> EXERCISE TASK:
Please turn the data starting at the line that contains "You are a GUI" and ending at the end of the data into a numbered list, with blank lines dropped. Leave out the pictures.

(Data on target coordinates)
#####
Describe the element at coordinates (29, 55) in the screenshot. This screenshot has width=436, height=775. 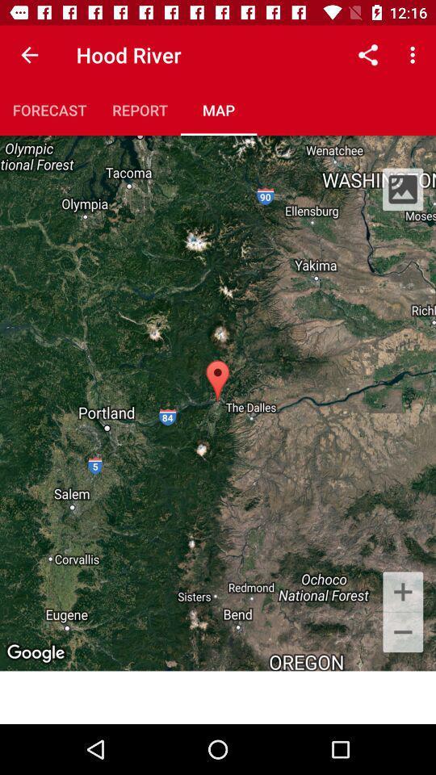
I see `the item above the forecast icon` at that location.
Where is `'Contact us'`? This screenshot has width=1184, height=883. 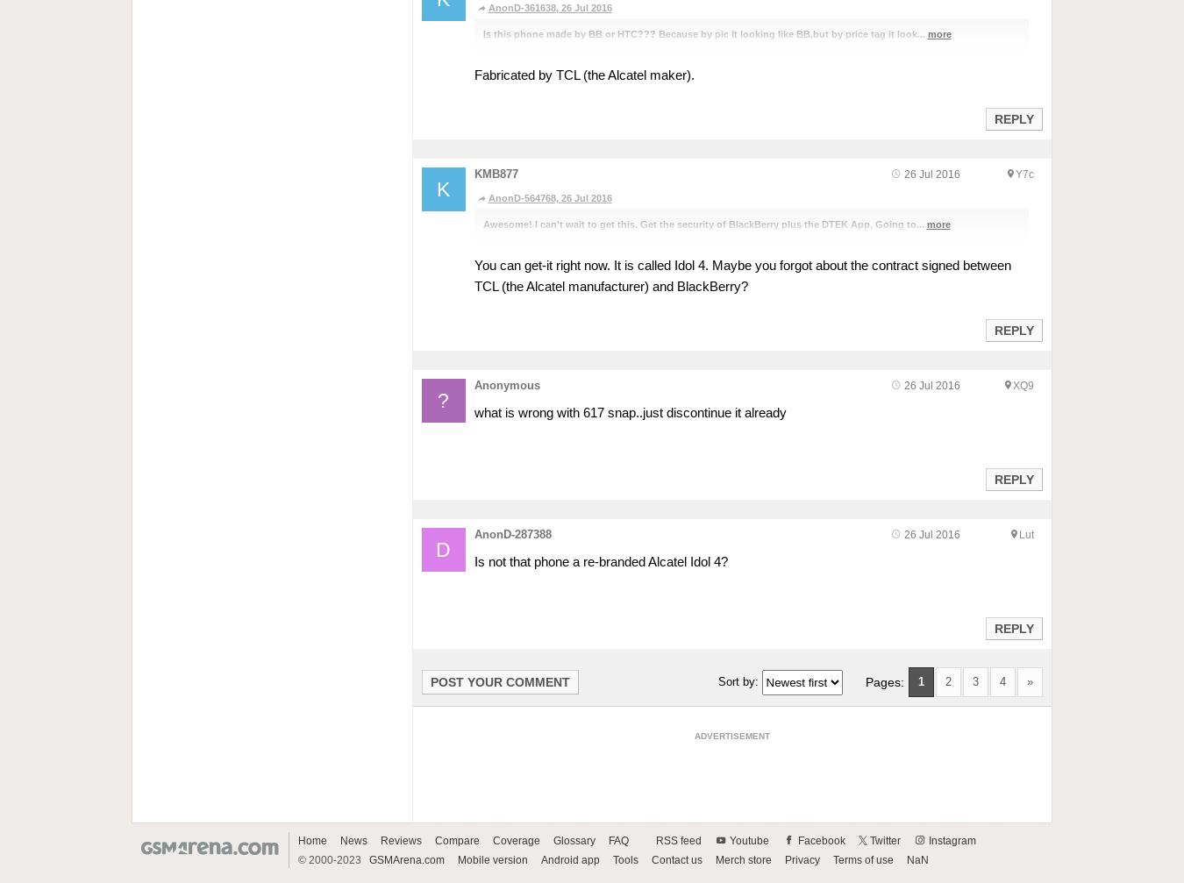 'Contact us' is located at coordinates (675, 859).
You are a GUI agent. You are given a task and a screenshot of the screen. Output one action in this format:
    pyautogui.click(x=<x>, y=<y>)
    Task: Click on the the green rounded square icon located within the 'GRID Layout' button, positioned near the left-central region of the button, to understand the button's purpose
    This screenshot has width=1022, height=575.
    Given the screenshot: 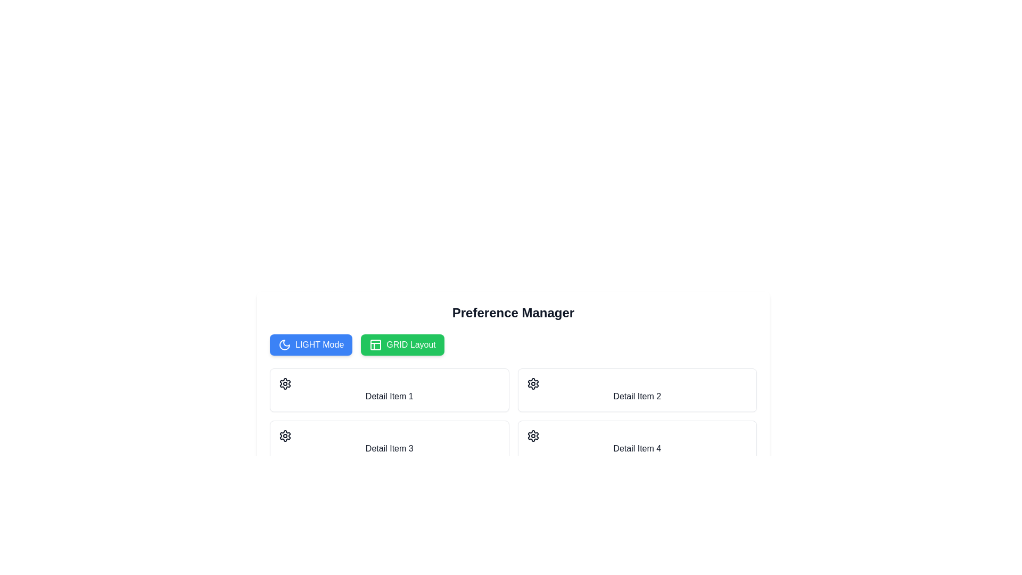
#####
> ANSWER TO THIS PROBLEM:
1. You are a GUI agent. You are given a task and a screenshot of the screen. Output one action in this format:
2.     pyautogui.click(x=<x>, y=<y>)
3.     Task: Click on the the green rounded square icon located within the 'GRID Layout' button, positioned near the left-central region of the button, to understand the button's purpose
4.     This screenshot has width=1022, height=575.
5.     Given the screenshot: 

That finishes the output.